Im Gegenteil, 30.000 Menschen seien im Mai vorigen Jahres auf die Straße gegangen, um genau diese Politik zu verhindern, unter dem eindeutigen Motto: „Mär bezuelen net fir är Kris“. Die von der Regierung vorgeschlagenen Maßnahmen beträfen die ganze Bevölkerung und würden weitere Strukturreformen auch bei den Renten und den Krankenkassen vorbereiten. Sie zerstörten das Sozialmodell und den sozialen Zusammenhalt, indem sie den mittleren Einkommen eine Privatversicherung aufzwängen und die niedrigen Einkommen von der Sozialhilfe abhängig machen wollten. Das sei der eigentliche Zweck der sogenannten „selektiven“ Sozialpolitik.
„Déi Lénk“ unterstützt die gewerkschaftliche Einheitsfront und alle Aktionen gegen diese präzedenzlose Politik im Interesse des Geldsacks. Sie fordert die LSAP auf, eine klare Position zum Regierungspaket zu beziehen!

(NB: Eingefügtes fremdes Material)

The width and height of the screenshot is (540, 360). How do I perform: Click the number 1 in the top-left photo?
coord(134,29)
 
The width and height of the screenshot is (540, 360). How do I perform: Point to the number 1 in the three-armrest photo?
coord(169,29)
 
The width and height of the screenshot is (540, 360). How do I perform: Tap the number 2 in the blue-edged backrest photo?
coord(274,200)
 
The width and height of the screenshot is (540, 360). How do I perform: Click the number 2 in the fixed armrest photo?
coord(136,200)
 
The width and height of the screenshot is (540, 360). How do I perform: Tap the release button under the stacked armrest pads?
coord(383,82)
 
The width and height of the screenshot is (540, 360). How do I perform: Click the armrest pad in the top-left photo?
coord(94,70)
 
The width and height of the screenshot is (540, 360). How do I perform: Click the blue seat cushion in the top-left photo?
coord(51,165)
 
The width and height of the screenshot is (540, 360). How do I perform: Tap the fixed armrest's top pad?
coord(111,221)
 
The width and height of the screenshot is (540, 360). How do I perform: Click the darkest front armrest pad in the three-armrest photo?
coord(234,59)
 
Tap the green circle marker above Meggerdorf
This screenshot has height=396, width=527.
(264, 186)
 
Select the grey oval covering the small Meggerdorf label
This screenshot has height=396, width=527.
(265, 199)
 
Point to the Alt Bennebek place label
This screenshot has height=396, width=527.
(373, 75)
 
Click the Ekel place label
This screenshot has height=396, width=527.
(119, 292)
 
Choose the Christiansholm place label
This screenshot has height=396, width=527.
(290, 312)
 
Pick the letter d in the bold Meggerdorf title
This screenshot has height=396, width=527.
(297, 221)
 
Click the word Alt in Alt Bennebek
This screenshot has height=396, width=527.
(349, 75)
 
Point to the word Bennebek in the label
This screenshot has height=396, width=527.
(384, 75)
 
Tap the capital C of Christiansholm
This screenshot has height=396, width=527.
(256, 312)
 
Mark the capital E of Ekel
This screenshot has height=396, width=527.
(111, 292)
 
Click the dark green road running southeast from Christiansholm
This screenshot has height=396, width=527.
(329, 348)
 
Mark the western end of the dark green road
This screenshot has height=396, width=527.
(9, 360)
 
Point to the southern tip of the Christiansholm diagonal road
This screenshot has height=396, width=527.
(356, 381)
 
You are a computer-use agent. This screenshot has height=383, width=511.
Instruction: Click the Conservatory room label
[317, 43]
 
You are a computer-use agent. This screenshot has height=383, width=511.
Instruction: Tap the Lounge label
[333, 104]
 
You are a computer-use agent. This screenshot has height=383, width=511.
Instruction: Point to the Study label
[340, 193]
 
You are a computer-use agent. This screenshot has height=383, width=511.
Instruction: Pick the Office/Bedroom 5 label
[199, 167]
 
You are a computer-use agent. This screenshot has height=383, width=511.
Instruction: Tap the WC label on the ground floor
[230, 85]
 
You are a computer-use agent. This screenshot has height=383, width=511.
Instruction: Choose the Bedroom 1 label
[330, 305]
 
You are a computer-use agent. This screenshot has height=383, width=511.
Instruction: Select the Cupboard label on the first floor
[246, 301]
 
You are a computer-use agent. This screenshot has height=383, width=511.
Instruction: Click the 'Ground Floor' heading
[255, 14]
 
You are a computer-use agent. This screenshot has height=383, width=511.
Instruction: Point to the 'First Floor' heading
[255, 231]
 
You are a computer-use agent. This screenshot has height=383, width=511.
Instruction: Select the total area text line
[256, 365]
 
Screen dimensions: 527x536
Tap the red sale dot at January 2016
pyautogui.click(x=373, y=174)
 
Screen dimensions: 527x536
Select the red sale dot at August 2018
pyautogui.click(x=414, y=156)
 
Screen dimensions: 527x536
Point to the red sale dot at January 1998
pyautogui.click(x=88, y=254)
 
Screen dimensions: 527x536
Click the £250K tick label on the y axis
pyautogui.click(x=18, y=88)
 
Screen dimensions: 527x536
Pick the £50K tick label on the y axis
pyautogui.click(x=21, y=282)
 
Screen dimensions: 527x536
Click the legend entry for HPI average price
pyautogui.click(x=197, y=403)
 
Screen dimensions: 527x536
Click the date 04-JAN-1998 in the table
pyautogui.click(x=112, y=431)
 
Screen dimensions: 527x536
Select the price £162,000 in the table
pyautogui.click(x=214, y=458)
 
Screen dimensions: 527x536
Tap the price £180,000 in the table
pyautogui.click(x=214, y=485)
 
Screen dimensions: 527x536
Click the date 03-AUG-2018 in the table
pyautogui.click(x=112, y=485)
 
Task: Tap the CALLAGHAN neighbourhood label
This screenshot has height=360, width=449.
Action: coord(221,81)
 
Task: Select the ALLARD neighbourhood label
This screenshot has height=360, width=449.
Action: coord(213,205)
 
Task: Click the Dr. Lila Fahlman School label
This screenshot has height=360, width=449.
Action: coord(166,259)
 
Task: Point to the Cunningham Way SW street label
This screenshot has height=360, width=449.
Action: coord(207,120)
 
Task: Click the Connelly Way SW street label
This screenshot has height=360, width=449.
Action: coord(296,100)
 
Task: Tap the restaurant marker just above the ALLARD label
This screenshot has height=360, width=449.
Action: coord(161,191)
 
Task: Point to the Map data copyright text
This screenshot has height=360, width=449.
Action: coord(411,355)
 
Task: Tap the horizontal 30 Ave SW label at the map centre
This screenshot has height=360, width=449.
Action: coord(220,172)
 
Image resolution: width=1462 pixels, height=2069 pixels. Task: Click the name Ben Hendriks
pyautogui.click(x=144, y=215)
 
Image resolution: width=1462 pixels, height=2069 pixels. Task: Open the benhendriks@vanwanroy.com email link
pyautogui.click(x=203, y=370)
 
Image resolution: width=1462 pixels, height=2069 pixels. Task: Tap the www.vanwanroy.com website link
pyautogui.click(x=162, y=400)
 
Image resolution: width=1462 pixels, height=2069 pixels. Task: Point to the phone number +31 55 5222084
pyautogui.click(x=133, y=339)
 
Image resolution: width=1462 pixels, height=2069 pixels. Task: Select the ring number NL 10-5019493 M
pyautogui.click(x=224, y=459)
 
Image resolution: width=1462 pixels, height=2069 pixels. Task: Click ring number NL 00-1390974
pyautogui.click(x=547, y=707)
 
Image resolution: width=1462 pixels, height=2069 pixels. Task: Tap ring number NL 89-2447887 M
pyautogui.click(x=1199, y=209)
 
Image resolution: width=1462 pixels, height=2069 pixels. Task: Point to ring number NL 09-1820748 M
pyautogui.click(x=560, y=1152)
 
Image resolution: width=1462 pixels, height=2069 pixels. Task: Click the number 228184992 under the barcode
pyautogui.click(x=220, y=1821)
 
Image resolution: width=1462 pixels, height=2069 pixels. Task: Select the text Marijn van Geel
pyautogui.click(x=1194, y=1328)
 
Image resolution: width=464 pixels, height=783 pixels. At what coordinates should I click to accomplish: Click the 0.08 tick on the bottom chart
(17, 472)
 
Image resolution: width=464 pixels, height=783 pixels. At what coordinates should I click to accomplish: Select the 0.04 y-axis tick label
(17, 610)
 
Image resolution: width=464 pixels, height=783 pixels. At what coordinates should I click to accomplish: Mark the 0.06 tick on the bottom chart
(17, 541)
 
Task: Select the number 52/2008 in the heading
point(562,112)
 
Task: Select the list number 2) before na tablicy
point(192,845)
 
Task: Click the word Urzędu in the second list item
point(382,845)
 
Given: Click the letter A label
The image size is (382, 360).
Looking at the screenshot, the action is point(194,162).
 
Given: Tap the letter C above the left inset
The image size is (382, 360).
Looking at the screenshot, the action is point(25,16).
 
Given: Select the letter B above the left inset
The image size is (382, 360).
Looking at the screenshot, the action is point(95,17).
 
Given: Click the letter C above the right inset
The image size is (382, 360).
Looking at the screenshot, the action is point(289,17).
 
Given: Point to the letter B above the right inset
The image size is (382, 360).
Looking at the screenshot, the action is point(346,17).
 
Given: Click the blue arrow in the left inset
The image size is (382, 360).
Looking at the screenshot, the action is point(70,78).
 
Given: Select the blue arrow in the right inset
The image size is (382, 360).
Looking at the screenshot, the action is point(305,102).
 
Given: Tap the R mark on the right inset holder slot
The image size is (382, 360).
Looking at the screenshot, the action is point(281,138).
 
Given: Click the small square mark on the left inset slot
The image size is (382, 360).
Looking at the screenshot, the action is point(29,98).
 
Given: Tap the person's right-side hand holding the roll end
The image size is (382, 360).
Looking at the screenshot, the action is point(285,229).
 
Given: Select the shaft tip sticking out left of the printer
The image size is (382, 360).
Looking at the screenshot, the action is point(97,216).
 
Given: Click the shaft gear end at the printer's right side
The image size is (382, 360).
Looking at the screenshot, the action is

Syvicol fühlt sich übergangen

Der Dachverband und Interessenvertreter der Luxemburger Kommunen Syvicol fühlt sich übergangen. Das Syndikat bedauere, dass die  Regierung das Syndikat nicht im Vorfeld der Tripartite-Verhandlungen über die geplanten  Einschnitte bei den staatlichen Subventionen für die  Gemeinden informiert habe. Über seine Beihilfen an die  Gemeinden beteilige sich der Staat an der Finanzierung von Investitionsprojekten in den Gemeinden, die oftmals eine direkte  Folge der Regierungspolitik seien, so das Syvicol in einer Stellungnahme.

Noch vor einem Jahr habe das Parlament im Rahmen der Diskussionen um die Abfederung der Krisenfolgen auf die wichtige Rolle der  Gemeinden als Investoren hingewiesen. Sollte die Regierung nun die entgegen gesetzte Politik verfolgen, werde sich dies auf die Auftragsbücher der kleinen und mittleren Unternehmen auswirken. Was auch einen negativen Impakt auf die Luxemburger Wirtschaft insgesamt haben werde.